Several charged seconds ticked by before Dustin spoke again. “Stefanie, I’m sorry for what happened to you, and to your friend. But I still don’t understand what it has to do with us being together.”
Regret thudded against her chest with every heartbeat, but it would pale in comparison to what she would feel if she ever slipped into her old ways again and caused another catastrophe.
“I…” She cleared her throat. “I can’t be with you, because you make me feel like that girl I used to be,” she said. “You make me crave the adrenalin rush. When I’m with you, I do wild and crazy things, like breaking into the Chalmette Battlefield and skinny-dipping in your backyard, and I love it.”
She looked him in the eyes.
“Do you understand now, Dustin? I love that feeling. I crave it, like a drug. That’s what scares me the most. When I’m with you I want to be that carefree and reckless Stefanie I used to be. And I just can’t afford to go down that path again, not when I have Jacob. I have to consider how my actions would affect him.”

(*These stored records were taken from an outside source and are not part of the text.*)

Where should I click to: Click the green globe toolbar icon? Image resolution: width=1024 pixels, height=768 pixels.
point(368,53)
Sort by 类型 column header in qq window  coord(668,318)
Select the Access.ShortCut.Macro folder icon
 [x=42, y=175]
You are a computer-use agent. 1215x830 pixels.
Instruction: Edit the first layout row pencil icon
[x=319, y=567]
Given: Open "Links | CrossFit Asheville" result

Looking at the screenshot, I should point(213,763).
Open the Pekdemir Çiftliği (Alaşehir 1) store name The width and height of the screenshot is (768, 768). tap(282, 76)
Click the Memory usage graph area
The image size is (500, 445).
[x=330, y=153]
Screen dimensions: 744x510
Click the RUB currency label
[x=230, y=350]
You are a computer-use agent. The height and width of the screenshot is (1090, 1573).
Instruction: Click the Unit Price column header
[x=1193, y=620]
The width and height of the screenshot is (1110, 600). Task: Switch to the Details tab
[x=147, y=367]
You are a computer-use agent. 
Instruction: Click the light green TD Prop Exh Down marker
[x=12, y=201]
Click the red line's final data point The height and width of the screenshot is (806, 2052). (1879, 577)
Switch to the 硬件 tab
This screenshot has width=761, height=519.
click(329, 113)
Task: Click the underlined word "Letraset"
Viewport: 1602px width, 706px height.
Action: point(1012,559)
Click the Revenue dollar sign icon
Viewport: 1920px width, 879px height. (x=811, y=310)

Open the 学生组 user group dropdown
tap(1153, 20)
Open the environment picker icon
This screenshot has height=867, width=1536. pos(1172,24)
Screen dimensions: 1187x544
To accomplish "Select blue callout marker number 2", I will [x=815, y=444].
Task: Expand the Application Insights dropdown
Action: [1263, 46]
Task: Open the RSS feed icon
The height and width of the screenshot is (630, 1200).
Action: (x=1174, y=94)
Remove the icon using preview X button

“You were a young, reckless girl with no responsibilities back then. But you’re older and wiser now. There’s a difference between being reckless and enjoying the occasional adrenalin rush. You can trust yourself to tell the difference.”
“Can I?” She looked out over the pool again and then back up at him. “That’s just it, Dustin. I don’t know if I can trust myself. It’s a slippery slope. It can start with something as innocent as what we’ve been doing over these past two weeks, then the next thing you know, I’m pressing harder on the pedal on my way from work, trying to see how fast I can push my car.” She shook her head. “It’s safer if I just stay away from that path altogether. I don’t care if it makes me a boring, suburban mom.”
“So that’s it then,” Dustin said. The frustration in his voice tore at Stef’s soul. She never meant to hurt him. But, then, he wasn’t the only one hurting.
“That’s it,” she said, placing her head on his broad chest one last time. “I’m sorry it has to be this way, but it does. I have too much to lose.”
~ ~ ~ ~
Stef stood just outside the security checkpoint of Concourse B at Louis Armstrong International Airport. She stared through the Plexiglas walls, looking for the first sight of her mother-in-law’s short, natural afro, or Jacob’s head bobbing between the airline passengers making their way to their respective gates.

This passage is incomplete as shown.